The area of present-day Azerbaijan was settled beginning in about the 8th century BC by the Medes, an ancient Aryan tribe. It became part of the Persian Empire in the 6th century BC, and the ancient religion of Zoroastrianism was introduced. From the 4th century BC until the 9th century AD, what is now the republic of Azerbaijan was regarded as the state of Caucasian Albania (Aghvan).

All this changed in 643 AD with the spreading of the Arab caliphate into Azerbaijan, bring Islam along with it. The caliphate steadily established itself in the subsequent centuries. At the beginning of the 8th century the northern part of present day Azerbaijan (then known as Albania) along with other Caucasus regions (Armenia, Eastern Georgia - Kartly and a part of modern Dagestan) became a part of newly created Arab province called "Armenneya". The southern part of Azerbaijan, Adurbadaghan, was included into another Arab province called Al Jazerah.

The Arab conquest helped to spread Islam - mainly of the Sunni sect - over the territory of Azerbaijan. During that time, many Azerbaijanis travelled to the cultural centres of the Arab World like Baghdad, Damascus, Kufa or Cairo to get education. But despite the cultural advances, Arab rule was beginning to have a negative impact on the socio-economic situation on the country.

Discontent and general opposition to the ruling elite developed and became a religious and socio-political factor. A figure named Babek emerged as a leader and his tactics were forceful. He launched a rebellion which lasted for around 21 years (816-837) and made a severe impact on the Arab Caliphate. It weakened the political influence of the caliphate and caused the formation of many independent and partially independent states within the territory of present day Azerbaijan.

For their part, the rulers of these partially independent states gradually reduced their tribute to the caliphate and finally rejected the obligation to pay it. They announced their independence, agreeing to admit only to the caliphate's spiritual authority. One of such states was Sadjids' country, which was established by a Turk, Mohammad Ibn Abu Sadj. It was under him that, for the first time ever, all the various Azerbaijani lands were united within one country.

In the mid-11th century Seljuk Turks under Togrul Beg conquered present-day Azerbaijan as well as most of Iran and Iraq. Turkic tribes migrated to the area and came to influence the linguistic and cultural development of the Azerbaijanis. The Seljuk invasions changed the composition of the local population and resulted in the linguistic dominance of Oguz Turkic dialects.

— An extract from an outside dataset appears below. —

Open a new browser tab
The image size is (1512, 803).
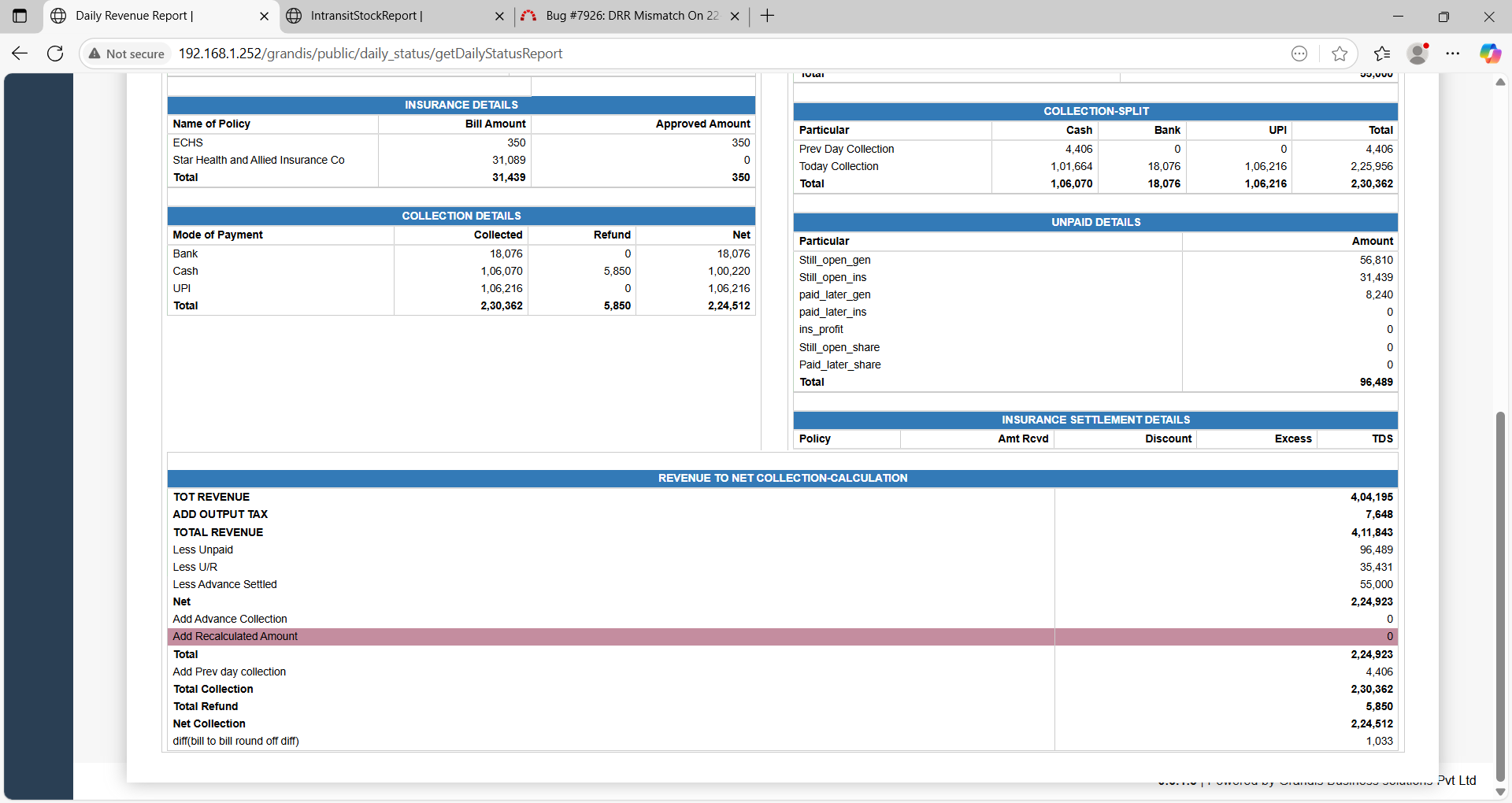[768, 16]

The Seljuks proceeded to establish themselves from Central Asia to the Mediterranean Sea and from the Caucasus Mountains to the Persian Gulf. This was the time when linguistic, religious, territorial, cultural and economical unity of Azerbaijan was achieved, and the long process of spreading of the Turkic language over Azerbaijani territory completed.

However, dynastic quarrels and struggles for power in the Seljuk Empire in 1092-1157 resulted in the formation of a new type of states. The tutors of Seljuk crown princes - known as Atabeks - effectively became rulers of those states of which the crown princes were in charge. The most powerful of these states was the country "Atabeks of Azerbaijan" founded by Shamsaddin Ildeniz. Despite the relative flux in political life, the 12th century is characterised by a cultural growth and considered a period of Renaissance in Azerbaijan.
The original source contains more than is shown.